My children don’t get pocket money. They clean my car and I pay them the R35 I pay the car wash. They have a pretty good understanding of value and their sales and negotiation skills are second only to Walmart. Still, I have to very careful about this, if the powers that be found out, they’d cart me off in chains for abusing my children. Considering I just got fleeced R25 for a front tooth, I think that’s pretty rich. At least I pay my lot for doing chores, I don’t expect them to do it for gratis.

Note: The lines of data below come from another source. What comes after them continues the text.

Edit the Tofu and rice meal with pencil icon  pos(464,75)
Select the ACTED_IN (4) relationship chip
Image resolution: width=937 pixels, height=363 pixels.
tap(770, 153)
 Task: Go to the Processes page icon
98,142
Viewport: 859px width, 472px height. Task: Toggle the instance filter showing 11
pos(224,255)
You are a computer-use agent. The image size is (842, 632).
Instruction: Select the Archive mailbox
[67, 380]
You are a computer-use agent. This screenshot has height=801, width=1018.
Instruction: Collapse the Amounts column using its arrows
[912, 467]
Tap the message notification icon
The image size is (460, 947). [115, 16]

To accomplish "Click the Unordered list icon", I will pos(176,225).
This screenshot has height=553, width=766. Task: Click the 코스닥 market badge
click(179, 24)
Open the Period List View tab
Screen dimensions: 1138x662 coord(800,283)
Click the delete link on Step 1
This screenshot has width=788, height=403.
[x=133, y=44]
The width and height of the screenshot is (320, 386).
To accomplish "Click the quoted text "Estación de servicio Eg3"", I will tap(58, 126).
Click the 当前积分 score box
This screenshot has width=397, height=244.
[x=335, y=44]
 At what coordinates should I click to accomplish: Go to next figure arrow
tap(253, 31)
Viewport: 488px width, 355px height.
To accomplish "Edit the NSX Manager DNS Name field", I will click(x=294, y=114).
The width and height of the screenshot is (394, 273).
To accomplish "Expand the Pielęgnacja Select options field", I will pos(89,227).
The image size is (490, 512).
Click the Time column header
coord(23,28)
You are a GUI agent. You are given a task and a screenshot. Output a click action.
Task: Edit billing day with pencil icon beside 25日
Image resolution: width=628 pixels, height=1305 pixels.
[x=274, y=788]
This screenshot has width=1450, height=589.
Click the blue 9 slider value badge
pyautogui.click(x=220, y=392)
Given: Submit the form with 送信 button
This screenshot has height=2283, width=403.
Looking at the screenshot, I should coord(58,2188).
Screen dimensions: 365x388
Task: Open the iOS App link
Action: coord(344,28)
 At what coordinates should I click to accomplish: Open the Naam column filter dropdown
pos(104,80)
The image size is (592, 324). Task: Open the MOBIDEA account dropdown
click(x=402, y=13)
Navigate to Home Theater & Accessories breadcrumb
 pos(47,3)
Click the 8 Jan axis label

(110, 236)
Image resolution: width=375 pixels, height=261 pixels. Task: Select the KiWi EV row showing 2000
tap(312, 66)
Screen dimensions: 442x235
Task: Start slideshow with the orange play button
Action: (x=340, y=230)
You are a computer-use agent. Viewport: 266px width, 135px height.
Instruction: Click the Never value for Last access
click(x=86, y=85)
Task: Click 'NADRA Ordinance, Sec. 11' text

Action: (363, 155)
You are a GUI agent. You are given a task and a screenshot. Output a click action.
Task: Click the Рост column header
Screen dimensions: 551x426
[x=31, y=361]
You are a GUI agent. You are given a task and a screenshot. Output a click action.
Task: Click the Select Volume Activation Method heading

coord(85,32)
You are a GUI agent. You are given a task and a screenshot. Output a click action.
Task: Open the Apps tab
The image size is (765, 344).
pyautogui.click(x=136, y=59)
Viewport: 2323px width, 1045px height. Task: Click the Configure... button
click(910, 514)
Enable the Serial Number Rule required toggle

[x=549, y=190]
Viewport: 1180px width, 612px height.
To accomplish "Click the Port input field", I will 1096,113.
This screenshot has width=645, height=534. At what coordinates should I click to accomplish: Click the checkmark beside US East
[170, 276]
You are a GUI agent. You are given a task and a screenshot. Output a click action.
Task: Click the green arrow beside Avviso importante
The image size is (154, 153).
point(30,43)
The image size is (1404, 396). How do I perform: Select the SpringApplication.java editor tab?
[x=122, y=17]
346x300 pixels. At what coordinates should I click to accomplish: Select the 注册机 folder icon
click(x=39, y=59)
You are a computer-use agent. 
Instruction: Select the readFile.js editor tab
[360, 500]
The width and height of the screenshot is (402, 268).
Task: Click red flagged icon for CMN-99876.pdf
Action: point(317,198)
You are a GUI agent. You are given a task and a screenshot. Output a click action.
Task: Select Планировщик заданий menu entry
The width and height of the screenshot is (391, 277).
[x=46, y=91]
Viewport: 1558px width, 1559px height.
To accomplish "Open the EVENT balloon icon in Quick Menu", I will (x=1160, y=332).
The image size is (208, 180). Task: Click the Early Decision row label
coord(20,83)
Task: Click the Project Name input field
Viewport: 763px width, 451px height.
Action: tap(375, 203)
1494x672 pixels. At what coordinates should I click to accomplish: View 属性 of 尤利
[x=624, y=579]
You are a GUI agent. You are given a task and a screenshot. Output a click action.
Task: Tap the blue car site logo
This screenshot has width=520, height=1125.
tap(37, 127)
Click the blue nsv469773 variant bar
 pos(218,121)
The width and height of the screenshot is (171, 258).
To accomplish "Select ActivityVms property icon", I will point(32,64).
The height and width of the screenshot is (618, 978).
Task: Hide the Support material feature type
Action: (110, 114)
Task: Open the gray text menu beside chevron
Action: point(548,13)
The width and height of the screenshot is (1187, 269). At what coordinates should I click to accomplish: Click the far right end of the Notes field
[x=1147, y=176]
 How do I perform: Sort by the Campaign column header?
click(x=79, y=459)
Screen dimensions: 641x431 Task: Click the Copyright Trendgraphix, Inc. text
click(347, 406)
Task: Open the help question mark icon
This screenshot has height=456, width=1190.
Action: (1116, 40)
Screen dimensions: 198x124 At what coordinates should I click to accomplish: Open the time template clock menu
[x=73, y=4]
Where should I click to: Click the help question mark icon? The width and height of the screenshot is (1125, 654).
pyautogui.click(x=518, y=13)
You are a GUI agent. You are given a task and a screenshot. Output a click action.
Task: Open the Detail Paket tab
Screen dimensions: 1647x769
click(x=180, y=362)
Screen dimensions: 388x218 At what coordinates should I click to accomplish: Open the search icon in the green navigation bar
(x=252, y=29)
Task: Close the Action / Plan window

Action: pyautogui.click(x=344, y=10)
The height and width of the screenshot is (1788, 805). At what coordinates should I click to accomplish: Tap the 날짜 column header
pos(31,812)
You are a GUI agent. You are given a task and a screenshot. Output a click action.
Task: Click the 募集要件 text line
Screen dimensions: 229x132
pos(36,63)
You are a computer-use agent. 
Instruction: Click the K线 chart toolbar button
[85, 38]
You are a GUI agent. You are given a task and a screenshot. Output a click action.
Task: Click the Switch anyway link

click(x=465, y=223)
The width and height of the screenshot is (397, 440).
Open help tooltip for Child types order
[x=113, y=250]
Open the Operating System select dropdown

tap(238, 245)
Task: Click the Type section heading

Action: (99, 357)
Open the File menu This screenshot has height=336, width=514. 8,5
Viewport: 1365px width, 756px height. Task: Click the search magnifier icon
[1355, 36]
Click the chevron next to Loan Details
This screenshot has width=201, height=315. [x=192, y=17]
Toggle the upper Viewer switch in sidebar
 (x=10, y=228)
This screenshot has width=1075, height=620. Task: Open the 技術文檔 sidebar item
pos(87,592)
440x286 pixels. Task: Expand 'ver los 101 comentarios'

I realised this weekend that each day I learn something new and it is inevitably from small children. I think I shall be keeping track of these little gems of insight. I had a chat last night with a 7 year old boy who informed me that school is the worst possible torture. He can read and write already and deeply resents being talked to and treated like a 3 year old by his teacher. He is remarkably bright and finds school unutterably boring. He loves playing music and enjoys sport, but as the only child in his class who can tell the time and tie his shoelaces, spends most of his day watching the clock like a grown up office drone.

I tried to placate him with same pearl of wisdom that other mothers keep giving me, “You just have to suffer through it.” Except, why should he? Why should he be bored to tears? Why should he have to suffer through something that should be inspiring and fun? At age 7 he is having the excitement of learning crushed out of him and forced down to the mediocre standard of national education. It is shocking.

Our conversation continued on to what he would like for Christmas and his birthday.
Small boy aged 7: “It’s very strange, but during the year I think of things I want, but when it comes to my birthday I realise I have everything I really want.”
Me: “Well, what about something you really want to do?”
Small boy aged 7: “Well, I’ve kind of done everything I want right now.”
We concluded with an agreement that he would get his friends to bring a bag of dog food instead of a present so he could take it to the SPCA on his birthday and they could all play with the puppies.

How sweet is that?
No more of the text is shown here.